We find ourselves under constant pressure to keep it short. To say as much as possible in just a few abbreviated words. Twitter has defined 140 characters as the new War and Peace. Even so, many of us find it hard to accept simple words of just two or three characters in a conversation. Especially when they come in the form of a question.

YES AND NOA simple ‘yes’ or ‘no’ is a thing of the past. Ask a convicted killer with a lethal injection running through his veins if he’ll be dead in a few minutes and he’ll qualify the answer. ‘How do you define dead?’ The only time you get a firm ‘yes’ sir ‘no’ is from the mouth of a liar. Brevity in response to a question is a sure sign that you mean the exact opposite of what you just said.

Lance knows.

Even people who are strongly on one side of a subject seem obliged to avoid a simple ‘yes’ or ‘no’ response, preferring to go on and on according to how passionately pro or con they feel. Ask an anti-gun control lobbyist if he thinks that a clearly deranged spastic with time in jail should be able to buy an AR-15 and he won’t just say ‘yes.’ Instead, he’ll scream non-stop for ten minutes at the poor sap who dared to ask. He’ll stamp his approval of the next mass killing with a high-decibel delivery displaying fear of everything from his own government turning on his ten-year old to the firm belief that ‘The Walking Dead’ is a reality show.

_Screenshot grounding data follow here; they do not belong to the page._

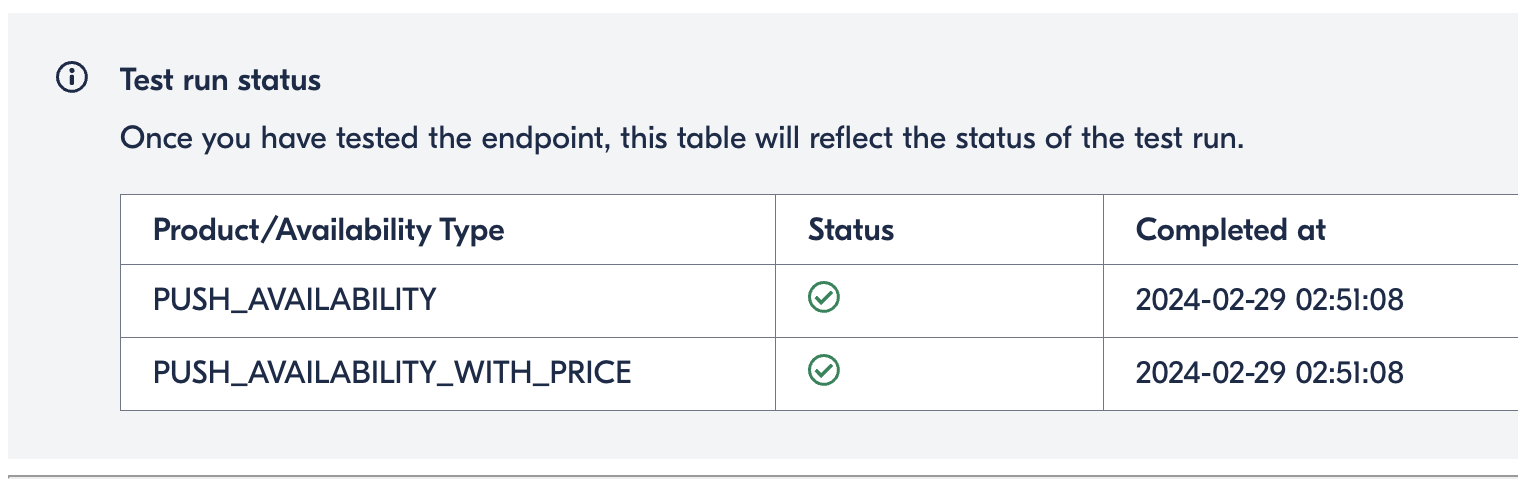Viewport: 1518px width, 498px height.
Task: Select the PUSH_AVAILABILITY row label
Action: point(294,299)
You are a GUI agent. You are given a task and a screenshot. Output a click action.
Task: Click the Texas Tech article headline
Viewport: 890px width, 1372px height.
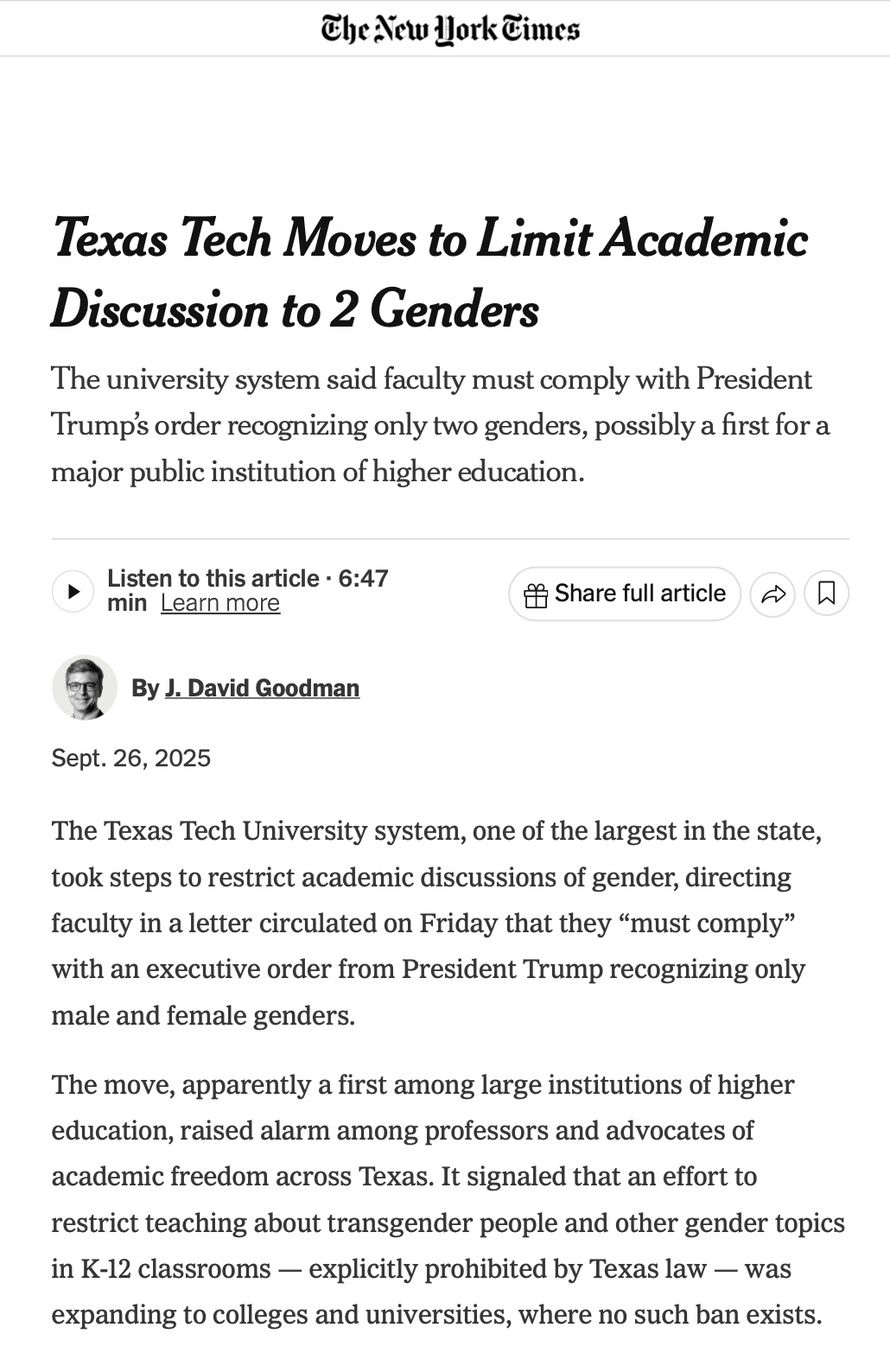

Civil conversation has become an oxymoron. Discussion is dead. We communicate in cryptic ‘bites’ that lead to no common ground. In terms of sit down and chat, the world is becoming divided into those who want to dialogue and those who want to dominate. The gun-control focused Democrat pours a glass of wine and sits down to talk. The well-armed Republican opens a beer and delivers a seamless rant to a background of Ted Nugent’s Greatest Hit.

Reading between the lines it seems that those who refuse any interruption of their rant live in the fear that if they pause, they’ll fall. That their argument is indefensible. On the other hand, those who really want to talk are hoping to open the door for some kind of compromise. Deep down, they feel that we all have things in common that could form the basis for real answers, like ‘yes’ and ‘no.’ Family. Survival. American Idol. These things will bring us together. They dream of a tenuous agreement and the promise of a fragile go-forward action plan.

Outside of the digital environment, the person of few words is a thing of the past. The notion of connected thoughts has been texted out of context.